▸ **解くべき課題**
元の文書の「ボーリングの位置が地形や構造物の形状と合っていないという事例」から「に150mほどずれています。」までの部分を、「阪神高速道路」を「阪神高速」に置き換えて書き直してください。
======== 元の文書 ========
ボーリングの位置が地形や構造物の形状と合っていないという事例
CaseA_07

 (左)国土地盤情報検索サイト-KuniJiban- (中)背景図「国土画像情報・第1期」。(右)座標値の修正処理前(赤)と後(青)。 
KuniJibanに登録されている阪神高速道路(高架橋)の掘削位置がおかしい。 東に150mほどずれています。

【問題点】

  • 国土地盤情報検索サイト-KuniJiban-で大阪府内を閲覧していたら,図(A)のように,阪神高速道路の調査ボーリング位置(孔口位置)が,高速道路から東に100m~150mずれている場所が多いことに気がつきました。 100箇所は優に超えているようです。
  • 図(B)は,ボーリングデータをダウンロードして,事務局で「国土画像情報・第1期」を背景図として作図した結果ですが,図(A)と全く同様でした。
  • 路線調査は道路予定地で行うのが原則と思います。 様々な事情で,近くの民地などで実施されることもあるでしをうが,100m超が続くことはあり得ないと思われます。
  • 事務局では,報告書原本を参照してはいません。 従って,KuniJibanで公開されている位置の方が正しい,と言う可能性もあり得ます。

【試行・検討】

  • 図(C)は,試しに座標値の経度に「-0.0016゜」を加え,緯度に「+0.00025゜」を加えてみた結果です。 概ね,高速道路に重なったではありませんか。
  • シフトの量が正しいとは限らないので,参考情報程度に留めていただきたい。
  • 原因は不明ですが,事務局では「旧測地系から新測地系への変換処理ソフトにバグがあった可能性」を疑っています。

【提言】

  • KuniJiban の方が正しいかもしれません。 例示した柱状図を二次利用される場合には,利用者自身で位置情報(緯度・経度)の真偽を確かめてください。

【最新の状況】

  • 2024年10月中旬現在,従前どおり公開されています。

出典:国土地盤情報検索サイト-KuniJiban-。 図(D): 阪神高速11号池田線も東にずれているようだ。 図(E): 同守口線も同様である。
======== 提供情報 ========
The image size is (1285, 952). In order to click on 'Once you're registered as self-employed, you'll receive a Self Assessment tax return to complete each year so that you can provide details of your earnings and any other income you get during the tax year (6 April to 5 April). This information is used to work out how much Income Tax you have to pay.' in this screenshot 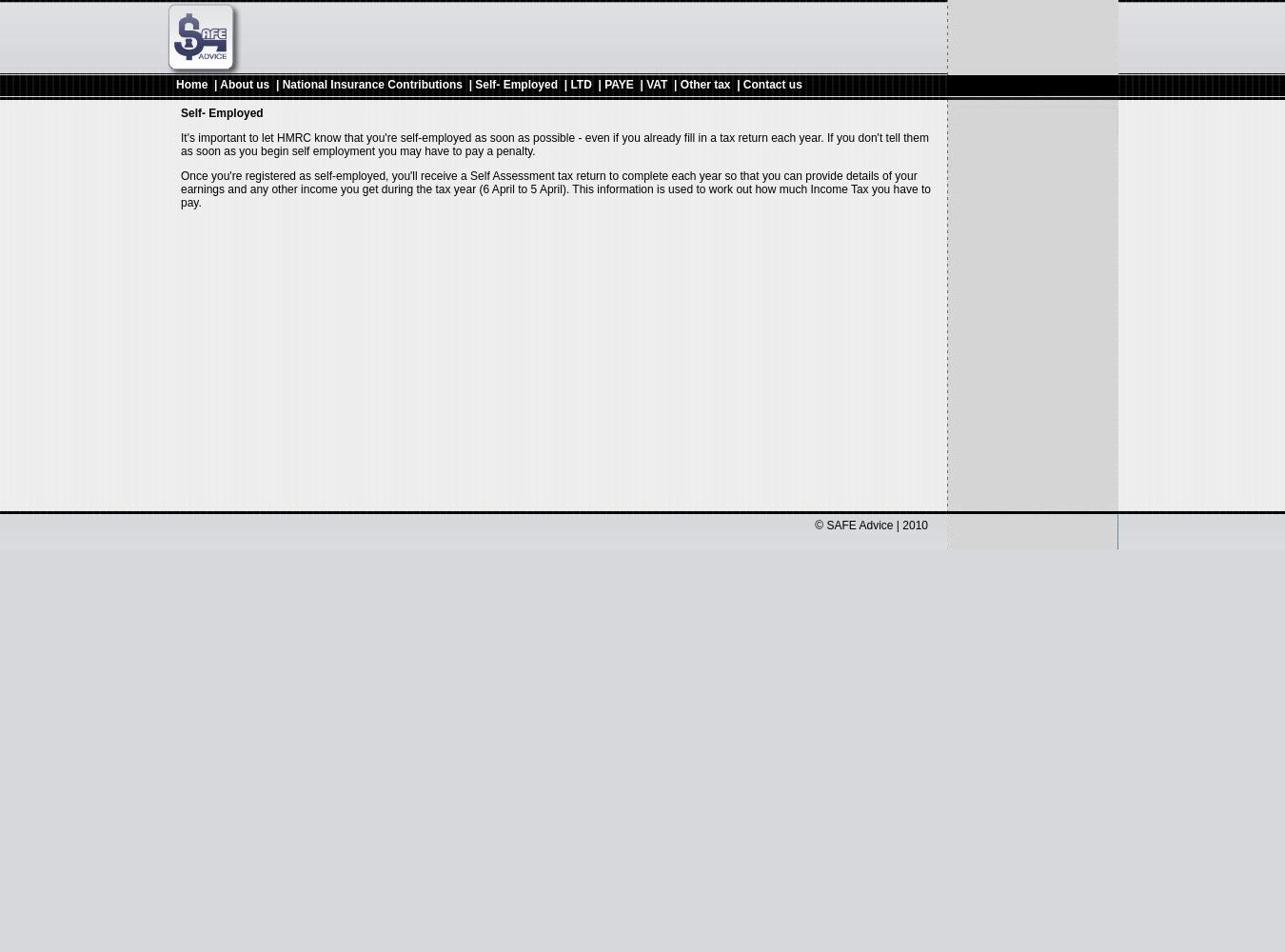, I will do `click(555, 188)`.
========
▸ **完成した解答**
ボーリングの位置が地形や構造物の形状と合っていないという事例
CaseA_07

 (左)国土地盤情報検索サイト-KuniJiban- (中)背景図「国土画像情報・第1期」。(右)座標値の修正処理前(赤)と後(青)。 
KuniJibanに登録されている阪神高速(高架橋)の掘削位置がおかしい。 東に150mほどずれています。